Frank Cancedda
02 · about

The long version.

Home is the resume. About is the worldview — how I work, and the principles I'd defend in a design review.

Bio · TL;DR

I'm a tech lead and platform engineer based in New York. My day job is owning the infrastructure that ML teams ship on — Kubernetes, inference servers, CI/CD, and the developer-experience tooling that collapses a 40-minute “set up your laptop” into a single command. I led a 3-person platform team at Technergetics through 2024 — sprint planning, hiring input, and the architecture calls — and now carry the domain as tech lead.

Before that, I trained as an applied mathematician and data scientist. That side of the brain still drives most of what I find interesting: tiny models that beat big ones, retrieval policies that learn, the unreasonable effectiveness of well-placed caching.

I also run a self-hosted Kubernetes homelab with full GitOps, SSO, observability, and CI/CD, and I'm building Vivazo — a Rust game engine targeting WASM. Both are how I keep the systems parts of my brain sharp on weekends.
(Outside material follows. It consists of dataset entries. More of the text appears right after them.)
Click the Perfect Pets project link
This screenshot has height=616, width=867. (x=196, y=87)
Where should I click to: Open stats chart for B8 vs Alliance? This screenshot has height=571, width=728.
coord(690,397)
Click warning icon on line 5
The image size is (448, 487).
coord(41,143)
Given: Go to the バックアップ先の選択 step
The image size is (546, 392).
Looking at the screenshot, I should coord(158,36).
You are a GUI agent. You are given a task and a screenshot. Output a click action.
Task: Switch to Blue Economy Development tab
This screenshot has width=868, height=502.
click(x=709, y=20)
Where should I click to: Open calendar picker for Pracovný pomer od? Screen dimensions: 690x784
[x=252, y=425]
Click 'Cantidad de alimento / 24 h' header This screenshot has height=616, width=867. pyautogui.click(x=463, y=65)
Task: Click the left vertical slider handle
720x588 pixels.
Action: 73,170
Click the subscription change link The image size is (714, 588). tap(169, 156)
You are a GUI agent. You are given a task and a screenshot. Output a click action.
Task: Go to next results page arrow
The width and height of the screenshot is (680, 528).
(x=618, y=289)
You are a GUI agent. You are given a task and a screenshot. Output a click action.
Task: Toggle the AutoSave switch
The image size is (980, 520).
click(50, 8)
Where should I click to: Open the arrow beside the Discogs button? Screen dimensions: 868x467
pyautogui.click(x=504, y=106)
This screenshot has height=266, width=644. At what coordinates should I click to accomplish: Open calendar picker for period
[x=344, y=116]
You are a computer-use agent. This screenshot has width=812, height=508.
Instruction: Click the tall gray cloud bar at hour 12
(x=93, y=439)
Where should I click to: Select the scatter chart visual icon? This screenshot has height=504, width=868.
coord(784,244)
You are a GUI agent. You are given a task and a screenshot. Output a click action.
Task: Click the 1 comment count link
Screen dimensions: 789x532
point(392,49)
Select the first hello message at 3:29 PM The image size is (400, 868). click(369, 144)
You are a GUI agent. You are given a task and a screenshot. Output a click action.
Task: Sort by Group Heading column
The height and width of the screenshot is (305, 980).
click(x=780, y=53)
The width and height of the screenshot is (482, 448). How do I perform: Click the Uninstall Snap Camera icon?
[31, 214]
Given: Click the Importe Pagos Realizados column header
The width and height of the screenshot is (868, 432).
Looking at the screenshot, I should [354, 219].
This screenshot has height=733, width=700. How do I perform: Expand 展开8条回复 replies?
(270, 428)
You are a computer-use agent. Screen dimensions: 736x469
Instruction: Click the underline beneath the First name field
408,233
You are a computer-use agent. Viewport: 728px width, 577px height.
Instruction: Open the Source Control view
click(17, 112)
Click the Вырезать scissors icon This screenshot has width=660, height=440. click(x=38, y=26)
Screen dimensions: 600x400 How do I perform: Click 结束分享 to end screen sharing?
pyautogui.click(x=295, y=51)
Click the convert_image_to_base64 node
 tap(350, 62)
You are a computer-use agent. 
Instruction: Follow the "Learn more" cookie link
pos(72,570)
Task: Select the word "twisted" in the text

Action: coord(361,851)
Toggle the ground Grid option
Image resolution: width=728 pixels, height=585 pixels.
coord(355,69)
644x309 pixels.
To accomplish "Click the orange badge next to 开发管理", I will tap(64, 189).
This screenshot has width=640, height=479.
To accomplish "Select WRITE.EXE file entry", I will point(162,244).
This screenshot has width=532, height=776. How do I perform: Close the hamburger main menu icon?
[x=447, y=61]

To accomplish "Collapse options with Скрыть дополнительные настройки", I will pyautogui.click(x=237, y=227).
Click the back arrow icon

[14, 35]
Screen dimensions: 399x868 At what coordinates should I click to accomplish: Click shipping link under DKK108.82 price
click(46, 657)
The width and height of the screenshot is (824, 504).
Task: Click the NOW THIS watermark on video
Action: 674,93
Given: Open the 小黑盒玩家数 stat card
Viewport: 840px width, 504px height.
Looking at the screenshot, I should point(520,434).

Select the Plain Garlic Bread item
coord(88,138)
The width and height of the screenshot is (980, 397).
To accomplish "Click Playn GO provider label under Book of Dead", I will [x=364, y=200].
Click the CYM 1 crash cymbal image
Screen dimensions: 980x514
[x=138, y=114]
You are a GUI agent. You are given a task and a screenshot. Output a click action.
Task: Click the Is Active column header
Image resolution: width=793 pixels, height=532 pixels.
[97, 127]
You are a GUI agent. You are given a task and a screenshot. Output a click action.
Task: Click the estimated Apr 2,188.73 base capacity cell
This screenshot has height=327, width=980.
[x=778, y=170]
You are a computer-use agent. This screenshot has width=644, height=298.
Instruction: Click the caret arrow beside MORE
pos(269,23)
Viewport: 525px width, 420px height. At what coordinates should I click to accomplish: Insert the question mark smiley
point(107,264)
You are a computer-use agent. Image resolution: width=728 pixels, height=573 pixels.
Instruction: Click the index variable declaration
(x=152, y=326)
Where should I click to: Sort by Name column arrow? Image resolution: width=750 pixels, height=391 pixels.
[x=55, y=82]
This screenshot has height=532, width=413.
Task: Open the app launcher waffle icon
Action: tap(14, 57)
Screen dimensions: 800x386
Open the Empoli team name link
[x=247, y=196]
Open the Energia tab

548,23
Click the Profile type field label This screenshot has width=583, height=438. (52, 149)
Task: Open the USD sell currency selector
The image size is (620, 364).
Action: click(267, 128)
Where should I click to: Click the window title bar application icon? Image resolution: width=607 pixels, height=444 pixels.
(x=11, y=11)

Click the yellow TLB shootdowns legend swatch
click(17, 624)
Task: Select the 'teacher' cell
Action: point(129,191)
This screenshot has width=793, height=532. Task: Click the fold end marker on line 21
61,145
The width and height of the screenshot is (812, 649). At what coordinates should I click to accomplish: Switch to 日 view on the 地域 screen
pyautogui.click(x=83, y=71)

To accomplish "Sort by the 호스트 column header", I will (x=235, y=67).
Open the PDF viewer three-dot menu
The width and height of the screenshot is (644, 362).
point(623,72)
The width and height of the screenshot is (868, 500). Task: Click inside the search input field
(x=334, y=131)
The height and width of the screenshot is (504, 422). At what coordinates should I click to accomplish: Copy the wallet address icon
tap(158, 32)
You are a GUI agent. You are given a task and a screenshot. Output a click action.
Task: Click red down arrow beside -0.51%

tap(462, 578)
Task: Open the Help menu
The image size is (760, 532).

Tech leadPlatform engineeringML systemsSelf-hoster
Right now03 · currently
Building
Tilt + k3d dev platform for an AI inference stack of 40+ services and jobs
Researching
Cost-aware retrieval policies (REINFORCE, BEIR)
Running
Self-hosted k8s homelab — Flux GitOps, Authelia SSO, Traefik, Grafana
Making
Vivazo — a Rust game engine targeting WASM
Reading
"Less is More: Recursive Reasoning with Tiny Networks"
How I work04 · principles
01

Keep production boring

Production should be unsurprising. Save the cleverness for the parts that move the needle — the inference path, the retrieval policy, the model contract. Everything else is plumbing, and plumbing should be conventional.

02

Make it one command

Anything an engineer types more than three times deserves a script. Anything a team types more than three times deserves a platform.

03

Mirror prod in dev — actually

Half-faithful local stacks are worse than no local stack. If staging passes and prod fails, your dev environment lied. The hard part is bringing up the real dependencies together, because bugs live at the seams between services.

04

Measure the path, not the model

Most ML wins come from the retrieval policy, the eval harness, the cache hit rate — not the LLM. A small model in the right place beats a big one in the wrong place.

Education05 · education
2020 — 2022

M.S. Data Science

University at Albany, SUNY

Focus on statistical learning, NLP, and large-scale ML systems.

2015 — 2019

B.S. Computer Science & Applied Mathematics

University at Albany, SUNY

Dual major. Research support specialist (2019—2020) before grad school.